Tudjaat features "Kajusita (When My Ship Comes In)", a song written by Allakariallak, Jon Park-Wheeler, and Randall Prescott. The song, which describes the forced exile of a group of Inuit to the High Arctic in the last century, is a tribute to those who suffered and died as a consequence of a government decision.

"Kajusita" won the CD's its producers the 1997 American Indian Film Institute Awards Best Song award, was included on a United Nations compilation CD entitled Here and Now, A celebration of Canadian Music, The Music of The First Peoples and Folk Music, and was made into a music video. Tudjaat was nominated for a Juno Award for Best Music of Aboriginal Canada in 1997, but did not win.

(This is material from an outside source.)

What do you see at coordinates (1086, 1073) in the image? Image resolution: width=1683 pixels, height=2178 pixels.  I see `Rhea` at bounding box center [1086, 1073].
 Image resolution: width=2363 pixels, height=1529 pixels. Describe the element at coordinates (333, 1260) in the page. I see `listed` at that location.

The next year Tudjaat's "Qingauiit", written by Jon Park-Wheeler and Randall Prescott, was included on Putumayo's A Native American Odyssey: Inuit to Inca. Also that year the pair's singing was featured on Robbie Robertson's CD Contact from the Underworld of Redboy. After the short-lived career of Tudjaat, Allakariallak worked for the CBC Northern Service and then in 2005 became a news host on the Aboriginal Peoples Television Network.